Ketiga, adanya beberapa revisi atas sejumlah karya yang telah dipublikasikannya, memperlihatkan juga bahwa puisi bagi Hamid Jabbar merupakan sesuatu yang penting. Demikian juga adanya proses penciptaan beberapa puisinya yang diselesaikannya dalam rentang waktu yang relatif lama dan terjadi di beberapa tempat, mengesankan bahwa puisi telah menjadi bagian yang tidak terpisahkan dalam kehidupan sosok seorang Hamid Jabbar. Jika hal ini dianggap sebagai sebuah kelemahan, maka itu justru memperlihatkan keseriusan yang mengagumkan. Hamid Jabbar dengan puisinya merupakan dua hal yang, barangkali, tidak dapat dipisahkan. Puisi telah menyatu dalam kehidupan Hamid.

Keempat, meskipun antologi ini mengangkat dua tema besar (religius dan kritik sosial), secara lebih spesifik sesungguhnya antologi ini memperlihatkan tema-tema yang sangat beragam. Keberagaman ini justru menjadi menarik lantaran Hamid berusaha membungkusnya lewat berbagai cara.

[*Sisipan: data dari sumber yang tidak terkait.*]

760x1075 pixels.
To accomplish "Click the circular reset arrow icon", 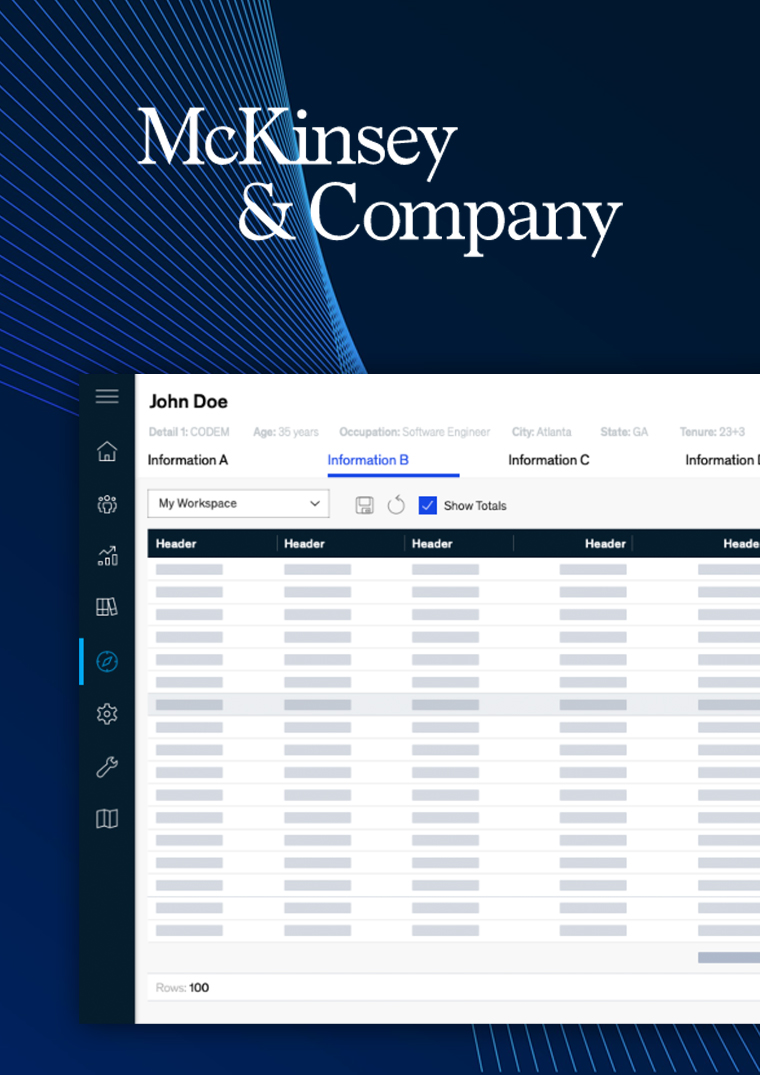I will coord(396,505).
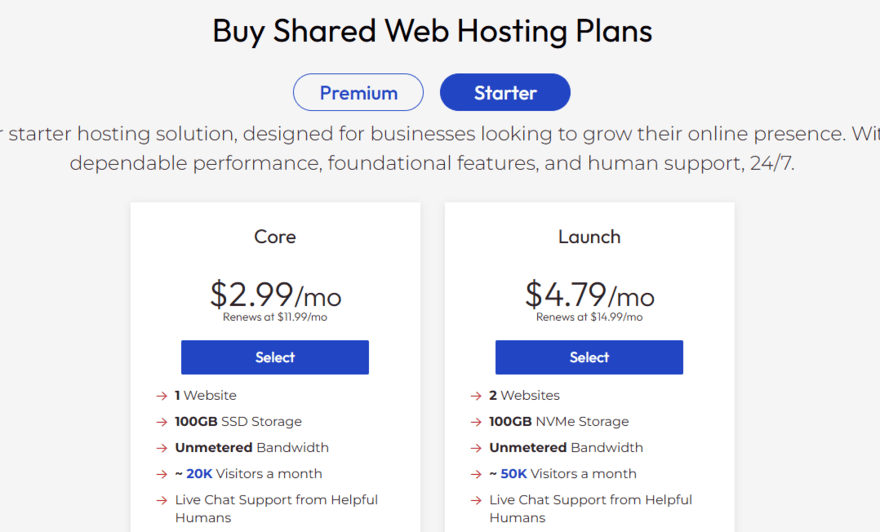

Oleh karena itu, sangat wajar jika kita menemukan adanya begitu banyak pengaruh, seperti persajakan dalam tradisi lisan (mantra atau kaba), pantun, nyanyian dolanan anak-anak, dan pengaruh para penyair sufi. Dengan demikian, dalam banyak hal, puisi-puisi dalam antologi ini justru sangat kaya pengaruh yang lalu berpadu dan menjelma ke dalam karya-karya Hamid, sebagaimana yang dapat kita jumpai dalam antologi Super Hilang ini.

Kelima, kekayaan pengaruh sebagaimana dinyatakan di atas, justru menjadi sesuatu yang khas dan bukan sekadar tempelan, lantaran Hamid juga memanfaatkan berbagai kemungkinan tipografi. Bentuk puisi naratif yang kadang kali diselingi bentuk puisi tradisional (pantun, syair, atau mantra), merupakan beberapa contoh dari kesungguhan Hamid memanfaatkan segala bentuk tipografi dan pengaruh-pengaruh yang melatarbelakanginya. Jadilah puisi-puisi Hamid tidak tampak monoton dan berhasil menghidar dari bentuk-bentuk yang klise. Bahkan sekaligus memperlihatkan kekhasannya.

Dilihat dari keseriusan penyair dalam proses kreatifnya dan menjadikan puisi sebagai sesuatu yang penting dan telah menyatu sebagai bagian yang tidak terpisahkan dalam kehidupan kepenyairannya, maka antologi antologi puisi Super Hilang ini patutlah kita sambut baik. Ada banyak hal yang memperlihatkan kepada kita, bahwa menulis puisi bukanlah sekadar main-main. Ia menjadi pekerjaan yang serius yang memerlukan kekayaan pengalaman batin dan keluasan pengalaman intelektual. Dalam konteks inilah, Hamid Jabbar telah mengejawantahkan peran sosialnya sebagai sastrawan.